The novel’s protagonist, Diana, has a complicated relationship with her family: an often-absent father, a well-meaning but ineffectual fundamentalist mother, and a brother who has Down syndrome and with whom Diana has a strained but tender bond: ‘Some nights I tuck my brother into bed. / His honey almond eyes gleam and dim. / His moon face shimmers in …………………………………………………………….the dark.’

Friendless and at the margins of high school life, when the story begins, Diana’s consolation is staying with her grandmother in the Flinders Ranges. On one of these visits Diana meets Clara, who introduces her to horse-riding. It becomes an enduring passion that she shares with Conor, the son of a widowed horse-trainer, newly arrived from Ireland. The voices of Diana and Conor are shot through with equine imagery, which becomes a satisfying conceit. Take Diana’s early description of her not-yet-boyfriend: ‘The way he moves reminds me of that colt / by grandma’s place nearly ten years back – / free and easy. What a leggy beauty, // and so is Conor striding to the bar’. In a later poem, Conor compares the memories he banish to rats creeping back to the feed bins. Despite the close bond they forge, the reader wonders if their relationship will survive Diana’s obsessive illness and hospitalisation.

The narrative is handled gracefully: often pacey, but, in other places, catching its breath, to zoom in on telling details. The voice of protagonist, Diana, is direct and immediate but also ironic and world-weary. The novel begins: ‘I hate things that reflect: / mirrors, windows, pools of water, / father’s flashy car, / the eyes of that slim boy / in my old school – / ice blue, ice cold’. Most of the poetry is in free-verse, but when Kroll deploys the resources of formalism, the voice is no less convincing.

The embedded dialogue – an area where many verse novels fall short – has an easy fluidity, as this exchange between Diana and her boyfriend, Conor: ‘We’re nearly at the gates. I slow and turn / ‘Would you go home? / Ireland I mean. // ‘Father wouldn’t. I’d hate to leave him here,’ / Conor shades his eyes. / ‘Mother’s there for him. // He’d miss her something fierce.’/ His voice sounds anything but. Such dialogue is rarely unconvincing and, as in dialogue for the stage, is usually succinct and heightened in its diction. It’s unsurprising that the work has already been adapted for stage performances in Washington and Ohio.

Mythology, which acts as a consolation for Diana, functions in symbolic ways.

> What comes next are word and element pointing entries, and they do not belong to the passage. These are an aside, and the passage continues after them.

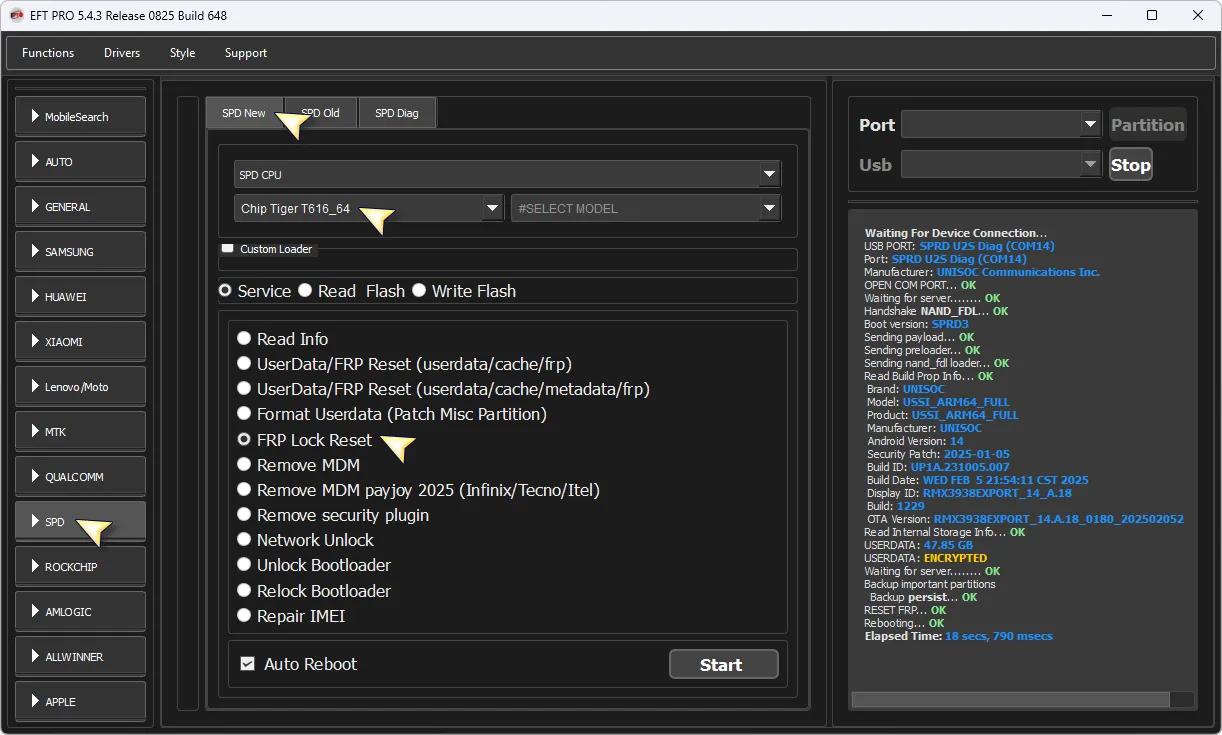Viewport: 1222px width, 735px height.
Task: Click the Stop button
Action: (1130, 165)
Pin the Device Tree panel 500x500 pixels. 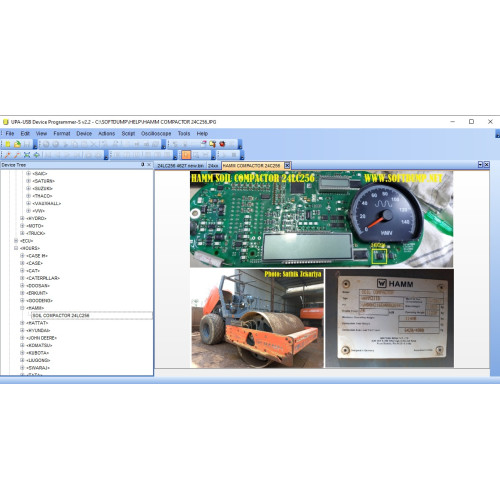143,165
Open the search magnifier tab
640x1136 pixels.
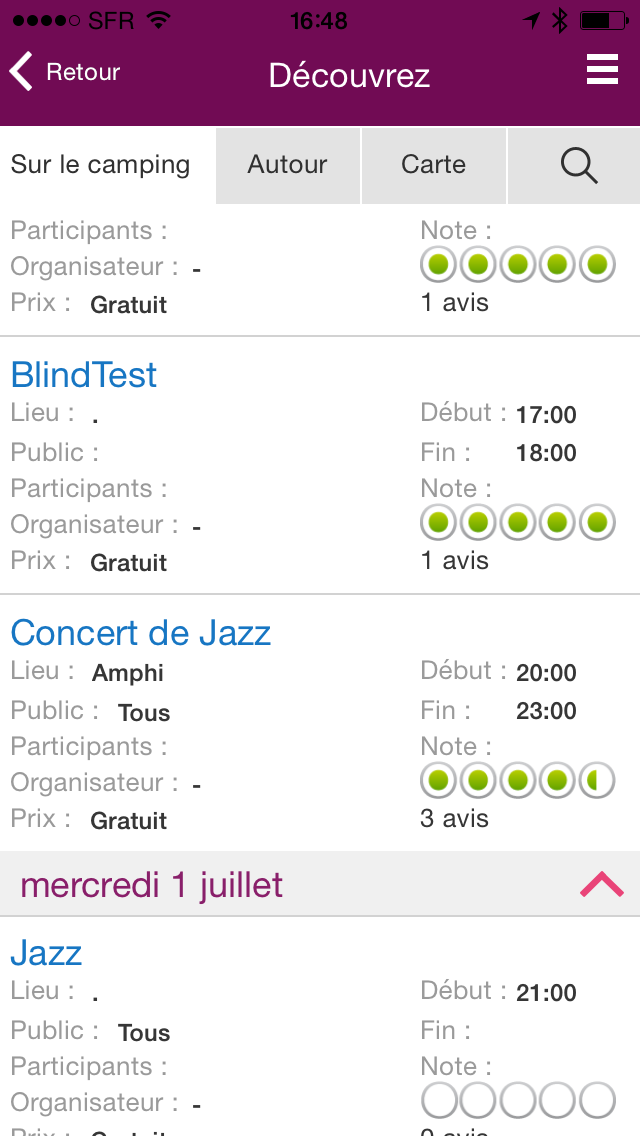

Appropriately, celebrity culture is invoked, most interestingly is the use of the name Diana, both the Greek goddess and doomed royal: ‘When I was born, Diana was a princess, / an English myth my mother loved. / But hunters know the fate of prey. / Stalked, snapped at, caught on film / finally bailed up, dispatched.’

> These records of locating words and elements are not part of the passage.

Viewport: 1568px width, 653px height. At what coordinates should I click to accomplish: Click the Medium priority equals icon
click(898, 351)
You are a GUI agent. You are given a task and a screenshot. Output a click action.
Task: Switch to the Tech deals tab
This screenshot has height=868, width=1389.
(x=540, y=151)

Kroll is best known as a lyric poet – her New & Selected Poems were published recently by Wakefield Press – and many of the poems in Vanishing Point retain the lyric intensity of that book: ‘I feel transparent, the wind whistling through… / I am no one thing / but muscle and tears / sweat and breath / I could die this way. / I could live this way, too’. (Second Flight). The title poem before Diana’s hospitalisation is starkly Plathian: ‘Rare as snow in the hills, / I drift past and you gaze / at my lightness and grace. / You glimpse the world through me’. In other places there is a loosening, often into prose: ‘The misty morning grass that crushed sweet under the horse’s hooves … Our land bordered a lake there. I remember how the swans scattered in the dawn when I hauled the stroppy geldings past.’ (Conor: Climate Change). The word ‘stroppy’ is an example of how a well-chosen adjective can still delight in post-Victorian poetry.

Vanishing Point is a : book with has all the hallmarks of a senior English set-text about it and there’s plenty to relish for adult readers as well, who are the people – let’s face it! – who make such decisions.

 – Aidan Coleman


Besides poetry, Aidan Coleman writes reviews, speeches, and Shakespeare textbooks. His most recent book, Asymmetry (Brandl & Schlesinger), was shortlisted for the Adelaide Festival Awards for Literature and the Western Australian Premier’s Book Awards.